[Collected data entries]
━━━━━━━━━━

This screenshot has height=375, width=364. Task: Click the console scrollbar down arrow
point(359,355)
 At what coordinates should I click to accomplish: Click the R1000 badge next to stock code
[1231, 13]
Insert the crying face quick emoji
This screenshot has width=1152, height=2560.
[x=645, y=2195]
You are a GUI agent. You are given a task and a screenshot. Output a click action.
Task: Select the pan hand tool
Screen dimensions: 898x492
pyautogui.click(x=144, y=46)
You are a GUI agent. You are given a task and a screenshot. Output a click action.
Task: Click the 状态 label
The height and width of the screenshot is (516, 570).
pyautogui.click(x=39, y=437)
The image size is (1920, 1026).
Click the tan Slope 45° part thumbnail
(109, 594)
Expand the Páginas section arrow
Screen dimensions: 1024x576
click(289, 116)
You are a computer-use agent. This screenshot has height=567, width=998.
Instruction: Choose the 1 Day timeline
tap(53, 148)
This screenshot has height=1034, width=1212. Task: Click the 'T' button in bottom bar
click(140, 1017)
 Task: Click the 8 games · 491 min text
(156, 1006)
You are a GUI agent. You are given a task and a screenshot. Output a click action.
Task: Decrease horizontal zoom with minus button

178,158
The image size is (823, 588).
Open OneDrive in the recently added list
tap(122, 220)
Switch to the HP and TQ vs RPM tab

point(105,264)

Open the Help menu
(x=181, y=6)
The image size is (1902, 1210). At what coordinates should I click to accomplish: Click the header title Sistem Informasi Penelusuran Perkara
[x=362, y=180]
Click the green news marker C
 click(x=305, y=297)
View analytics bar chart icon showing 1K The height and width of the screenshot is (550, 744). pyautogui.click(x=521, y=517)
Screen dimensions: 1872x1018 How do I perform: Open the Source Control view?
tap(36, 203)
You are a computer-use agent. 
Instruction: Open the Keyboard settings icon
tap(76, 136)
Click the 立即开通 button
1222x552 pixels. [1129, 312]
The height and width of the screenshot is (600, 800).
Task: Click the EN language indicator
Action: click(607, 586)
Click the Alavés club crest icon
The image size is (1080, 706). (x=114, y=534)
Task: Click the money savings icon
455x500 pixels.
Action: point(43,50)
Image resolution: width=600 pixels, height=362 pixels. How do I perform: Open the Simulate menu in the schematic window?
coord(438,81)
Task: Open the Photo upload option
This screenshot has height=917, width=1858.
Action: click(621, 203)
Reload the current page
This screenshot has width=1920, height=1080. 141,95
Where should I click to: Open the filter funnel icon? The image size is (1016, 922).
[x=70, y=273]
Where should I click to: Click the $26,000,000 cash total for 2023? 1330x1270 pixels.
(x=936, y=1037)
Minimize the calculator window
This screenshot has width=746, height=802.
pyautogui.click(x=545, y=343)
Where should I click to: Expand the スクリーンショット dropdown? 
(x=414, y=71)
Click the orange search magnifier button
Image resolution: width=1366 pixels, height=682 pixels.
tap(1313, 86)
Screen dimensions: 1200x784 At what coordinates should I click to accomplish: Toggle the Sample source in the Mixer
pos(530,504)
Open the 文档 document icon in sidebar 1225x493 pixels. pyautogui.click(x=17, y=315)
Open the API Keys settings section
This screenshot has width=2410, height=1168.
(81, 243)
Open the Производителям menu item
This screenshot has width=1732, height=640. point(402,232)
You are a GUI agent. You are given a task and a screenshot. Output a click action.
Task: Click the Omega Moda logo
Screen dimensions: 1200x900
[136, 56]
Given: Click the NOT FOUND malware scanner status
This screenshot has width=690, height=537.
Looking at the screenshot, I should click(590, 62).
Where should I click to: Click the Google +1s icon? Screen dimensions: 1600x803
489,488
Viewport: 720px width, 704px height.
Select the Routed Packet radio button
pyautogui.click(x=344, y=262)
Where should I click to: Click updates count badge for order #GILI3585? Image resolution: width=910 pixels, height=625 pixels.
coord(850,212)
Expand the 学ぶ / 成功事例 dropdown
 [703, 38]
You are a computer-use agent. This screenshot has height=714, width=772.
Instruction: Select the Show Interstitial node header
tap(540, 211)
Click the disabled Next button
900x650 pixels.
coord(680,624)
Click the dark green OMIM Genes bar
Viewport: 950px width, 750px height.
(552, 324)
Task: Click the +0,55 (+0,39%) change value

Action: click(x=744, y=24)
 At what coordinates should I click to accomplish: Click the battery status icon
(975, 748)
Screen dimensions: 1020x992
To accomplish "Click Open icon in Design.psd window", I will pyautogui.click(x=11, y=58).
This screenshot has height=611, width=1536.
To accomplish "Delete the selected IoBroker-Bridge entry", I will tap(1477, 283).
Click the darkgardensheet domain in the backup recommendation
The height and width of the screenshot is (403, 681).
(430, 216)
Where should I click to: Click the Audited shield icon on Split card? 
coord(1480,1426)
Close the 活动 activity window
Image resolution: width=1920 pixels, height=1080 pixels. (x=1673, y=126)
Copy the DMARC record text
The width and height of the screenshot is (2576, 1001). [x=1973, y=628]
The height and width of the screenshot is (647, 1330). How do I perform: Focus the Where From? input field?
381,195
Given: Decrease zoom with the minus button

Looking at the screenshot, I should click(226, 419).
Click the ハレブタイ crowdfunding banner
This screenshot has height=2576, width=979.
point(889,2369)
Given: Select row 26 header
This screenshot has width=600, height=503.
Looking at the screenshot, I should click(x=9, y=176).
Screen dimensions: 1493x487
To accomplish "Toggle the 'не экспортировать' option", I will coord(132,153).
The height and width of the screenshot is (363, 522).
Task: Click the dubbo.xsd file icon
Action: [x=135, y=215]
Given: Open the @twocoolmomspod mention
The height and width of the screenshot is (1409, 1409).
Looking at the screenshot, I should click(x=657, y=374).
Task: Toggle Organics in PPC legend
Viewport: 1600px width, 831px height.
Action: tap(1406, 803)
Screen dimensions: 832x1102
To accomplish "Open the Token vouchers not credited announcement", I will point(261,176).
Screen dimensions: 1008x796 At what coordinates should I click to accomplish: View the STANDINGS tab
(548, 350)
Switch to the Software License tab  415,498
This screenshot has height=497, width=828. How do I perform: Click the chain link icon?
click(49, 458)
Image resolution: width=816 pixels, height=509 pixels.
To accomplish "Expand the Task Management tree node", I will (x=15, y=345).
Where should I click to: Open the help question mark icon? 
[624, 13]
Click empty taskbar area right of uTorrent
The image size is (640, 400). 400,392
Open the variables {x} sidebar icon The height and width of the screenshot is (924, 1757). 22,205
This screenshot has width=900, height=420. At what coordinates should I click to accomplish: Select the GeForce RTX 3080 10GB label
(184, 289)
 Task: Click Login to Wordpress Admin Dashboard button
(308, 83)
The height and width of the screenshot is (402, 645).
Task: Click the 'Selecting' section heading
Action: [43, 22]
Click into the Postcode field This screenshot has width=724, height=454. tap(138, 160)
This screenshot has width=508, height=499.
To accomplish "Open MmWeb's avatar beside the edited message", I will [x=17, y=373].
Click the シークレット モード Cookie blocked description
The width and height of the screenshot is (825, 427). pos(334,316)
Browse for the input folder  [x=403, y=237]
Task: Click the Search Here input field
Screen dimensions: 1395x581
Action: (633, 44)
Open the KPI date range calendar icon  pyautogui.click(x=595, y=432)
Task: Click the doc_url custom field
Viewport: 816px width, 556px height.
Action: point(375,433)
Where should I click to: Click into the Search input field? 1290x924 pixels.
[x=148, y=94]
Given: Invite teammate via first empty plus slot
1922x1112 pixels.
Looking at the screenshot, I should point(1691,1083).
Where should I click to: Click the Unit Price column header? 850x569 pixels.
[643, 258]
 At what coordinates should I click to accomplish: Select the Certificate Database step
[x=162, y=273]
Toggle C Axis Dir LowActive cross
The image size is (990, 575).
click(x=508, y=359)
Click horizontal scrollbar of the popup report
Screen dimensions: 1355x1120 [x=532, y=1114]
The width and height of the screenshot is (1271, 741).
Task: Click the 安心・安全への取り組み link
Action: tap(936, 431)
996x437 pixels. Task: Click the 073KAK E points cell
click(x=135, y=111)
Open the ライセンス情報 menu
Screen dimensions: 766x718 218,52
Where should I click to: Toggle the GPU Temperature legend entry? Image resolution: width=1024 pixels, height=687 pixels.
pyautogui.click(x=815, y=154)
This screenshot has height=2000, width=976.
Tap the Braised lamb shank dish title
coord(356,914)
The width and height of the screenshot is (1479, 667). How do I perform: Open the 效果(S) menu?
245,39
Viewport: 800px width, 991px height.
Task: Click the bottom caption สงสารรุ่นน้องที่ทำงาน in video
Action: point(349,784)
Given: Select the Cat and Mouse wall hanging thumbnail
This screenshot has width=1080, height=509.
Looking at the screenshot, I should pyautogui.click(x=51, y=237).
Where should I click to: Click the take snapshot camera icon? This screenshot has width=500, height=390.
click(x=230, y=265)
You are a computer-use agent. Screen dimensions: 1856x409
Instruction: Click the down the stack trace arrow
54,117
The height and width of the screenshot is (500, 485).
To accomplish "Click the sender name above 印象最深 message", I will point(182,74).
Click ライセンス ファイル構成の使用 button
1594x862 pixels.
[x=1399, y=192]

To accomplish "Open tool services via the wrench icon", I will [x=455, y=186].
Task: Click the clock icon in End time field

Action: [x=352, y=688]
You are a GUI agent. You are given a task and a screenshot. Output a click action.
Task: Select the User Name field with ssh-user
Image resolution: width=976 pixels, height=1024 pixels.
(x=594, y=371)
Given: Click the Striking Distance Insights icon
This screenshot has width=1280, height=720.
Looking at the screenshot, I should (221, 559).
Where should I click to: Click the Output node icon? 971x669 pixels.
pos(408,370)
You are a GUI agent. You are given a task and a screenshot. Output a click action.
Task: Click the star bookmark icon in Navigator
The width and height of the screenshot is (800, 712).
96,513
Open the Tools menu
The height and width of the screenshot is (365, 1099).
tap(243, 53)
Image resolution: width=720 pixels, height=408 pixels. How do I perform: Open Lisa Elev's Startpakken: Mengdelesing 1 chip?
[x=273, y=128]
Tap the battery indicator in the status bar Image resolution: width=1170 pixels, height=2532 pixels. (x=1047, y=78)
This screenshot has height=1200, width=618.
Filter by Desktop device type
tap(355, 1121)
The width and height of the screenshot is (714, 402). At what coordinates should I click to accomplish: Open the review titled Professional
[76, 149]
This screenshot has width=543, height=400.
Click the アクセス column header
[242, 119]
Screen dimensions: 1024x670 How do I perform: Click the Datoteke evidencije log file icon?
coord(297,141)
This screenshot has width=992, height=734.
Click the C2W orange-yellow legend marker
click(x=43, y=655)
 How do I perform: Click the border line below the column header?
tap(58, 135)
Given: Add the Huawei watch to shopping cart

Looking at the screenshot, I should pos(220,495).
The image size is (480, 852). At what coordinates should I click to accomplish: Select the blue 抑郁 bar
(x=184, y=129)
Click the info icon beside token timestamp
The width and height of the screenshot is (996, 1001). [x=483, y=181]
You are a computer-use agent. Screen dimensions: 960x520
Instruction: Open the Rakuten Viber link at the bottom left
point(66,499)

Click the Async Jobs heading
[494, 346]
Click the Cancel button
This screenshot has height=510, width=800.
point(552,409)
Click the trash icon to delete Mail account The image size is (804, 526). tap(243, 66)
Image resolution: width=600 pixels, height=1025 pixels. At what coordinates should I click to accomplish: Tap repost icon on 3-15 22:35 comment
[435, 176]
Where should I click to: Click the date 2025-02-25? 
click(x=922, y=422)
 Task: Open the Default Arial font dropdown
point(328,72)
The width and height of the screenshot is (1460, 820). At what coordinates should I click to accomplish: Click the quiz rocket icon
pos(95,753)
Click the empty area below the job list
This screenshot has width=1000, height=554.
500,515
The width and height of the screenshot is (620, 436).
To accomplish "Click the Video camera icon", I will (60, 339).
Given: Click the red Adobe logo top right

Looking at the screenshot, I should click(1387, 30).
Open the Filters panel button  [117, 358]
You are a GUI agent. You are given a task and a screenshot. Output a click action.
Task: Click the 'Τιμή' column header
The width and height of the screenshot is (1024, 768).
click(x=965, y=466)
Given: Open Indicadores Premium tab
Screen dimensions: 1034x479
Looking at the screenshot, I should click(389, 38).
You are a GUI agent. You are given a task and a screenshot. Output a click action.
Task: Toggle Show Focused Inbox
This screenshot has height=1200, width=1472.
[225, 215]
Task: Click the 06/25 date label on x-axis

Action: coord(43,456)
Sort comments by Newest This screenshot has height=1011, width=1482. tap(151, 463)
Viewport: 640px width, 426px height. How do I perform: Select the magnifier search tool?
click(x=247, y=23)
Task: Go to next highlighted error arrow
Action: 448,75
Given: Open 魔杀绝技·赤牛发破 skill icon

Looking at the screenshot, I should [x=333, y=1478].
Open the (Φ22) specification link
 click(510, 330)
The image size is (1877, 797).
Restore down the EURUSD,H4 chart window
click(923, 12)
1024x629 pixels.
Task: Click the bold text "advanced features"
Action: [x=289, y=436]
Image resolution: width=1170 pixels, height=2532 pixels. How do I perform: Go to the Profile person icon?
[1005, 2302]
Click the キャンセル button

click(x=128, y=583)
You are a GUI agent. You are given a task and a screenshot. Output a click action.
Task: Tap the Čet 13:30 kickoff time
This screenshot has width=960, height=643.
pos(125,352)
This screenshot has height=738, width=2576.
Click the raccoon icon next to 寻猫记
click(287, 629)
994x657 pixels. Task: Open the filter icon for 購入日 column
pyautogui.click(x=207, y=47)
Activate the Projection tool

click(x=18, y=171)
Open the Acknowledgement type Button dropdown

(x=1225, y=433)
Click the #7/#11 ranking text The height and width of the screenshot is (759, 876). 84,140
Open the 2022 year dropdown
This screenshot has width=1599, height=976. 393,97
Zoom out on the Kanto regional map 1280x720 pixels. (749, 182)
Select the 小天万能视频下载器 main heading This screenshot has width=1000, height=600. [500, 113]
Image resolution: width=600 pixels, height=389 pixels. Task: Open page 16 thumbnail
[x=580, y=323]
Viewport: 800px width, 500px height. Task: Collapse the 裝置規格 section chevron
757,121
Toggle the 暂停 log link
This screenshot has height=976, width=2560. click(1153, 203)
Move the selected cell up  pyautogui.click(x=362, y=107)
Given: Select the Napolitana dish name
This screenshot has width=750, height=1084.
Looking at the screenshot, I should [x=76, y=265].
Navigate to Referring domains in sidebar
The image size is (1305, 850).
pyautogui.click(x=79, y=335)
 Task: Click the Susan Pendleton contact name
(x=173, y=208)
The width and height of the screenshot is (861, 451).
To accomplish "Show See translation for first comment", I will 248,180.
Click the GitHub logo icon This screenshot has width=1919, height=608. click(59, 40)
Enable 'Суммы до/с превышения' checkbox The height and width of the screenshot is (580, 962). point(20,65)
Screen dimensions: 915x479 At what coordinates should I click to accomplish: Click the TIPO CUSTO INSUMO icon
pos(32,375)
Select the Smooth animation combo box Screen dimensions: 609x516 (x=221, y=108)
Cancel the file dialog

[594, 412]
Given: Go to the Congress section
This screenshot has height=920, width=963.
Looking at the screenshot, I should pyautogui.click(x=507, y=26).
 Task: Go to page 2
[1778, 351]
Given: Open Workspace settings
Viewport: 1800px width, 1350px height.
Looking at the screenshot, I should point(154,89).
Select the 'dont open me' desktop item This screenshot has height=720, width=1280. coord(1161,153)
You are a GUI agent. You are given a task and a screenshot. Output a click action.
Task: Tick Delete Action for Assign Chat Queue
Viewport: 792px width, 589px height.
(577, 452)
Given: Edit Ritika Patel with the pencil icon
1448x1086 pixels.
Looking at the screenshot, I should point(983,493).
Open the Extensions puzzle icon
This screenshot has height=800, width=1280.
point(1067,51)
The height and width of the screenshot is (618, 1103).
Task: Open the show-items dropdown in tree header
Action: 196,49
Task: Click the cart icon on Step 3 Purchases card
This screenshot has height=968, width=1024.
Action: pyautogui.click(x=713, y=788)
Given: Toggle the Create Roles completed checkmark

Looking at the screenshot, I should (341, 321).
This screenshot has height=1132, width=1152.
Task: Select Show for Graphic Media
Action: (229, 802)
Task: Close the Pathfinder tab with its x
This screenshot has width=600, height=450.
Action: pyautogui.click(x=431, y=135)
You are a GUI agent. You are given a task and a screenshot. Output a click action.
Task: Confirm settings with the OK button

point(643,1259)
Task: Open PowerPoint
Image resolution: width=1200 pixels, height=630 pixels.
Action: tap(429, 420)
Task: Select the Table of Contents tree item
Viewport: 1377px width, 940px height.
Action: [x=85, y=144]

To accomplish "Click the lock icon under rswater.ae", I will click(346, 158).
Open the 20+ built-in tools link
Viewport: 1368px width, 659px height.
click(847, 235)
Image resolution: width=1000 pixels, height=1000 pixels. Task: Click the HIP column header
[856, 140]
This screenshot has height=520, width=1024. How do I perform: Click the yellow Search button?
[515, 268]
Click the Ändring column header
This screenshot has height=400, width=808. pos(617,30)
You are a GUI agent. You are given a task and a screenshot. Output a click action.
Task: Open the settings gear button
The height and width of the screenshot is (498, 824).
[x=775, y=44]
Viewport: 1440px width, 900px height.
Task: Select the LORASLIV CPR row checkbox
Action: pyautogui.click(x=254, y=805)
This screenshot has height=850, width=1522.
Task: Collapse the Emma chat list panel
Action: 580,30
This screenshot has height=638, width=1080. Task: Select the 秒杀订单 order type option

━━━━━━━━━━

> REQUIRED WORK
Within the records above, determine the number of lines that hold the word "message" and return only that value.

> RESPONSE BELOW
2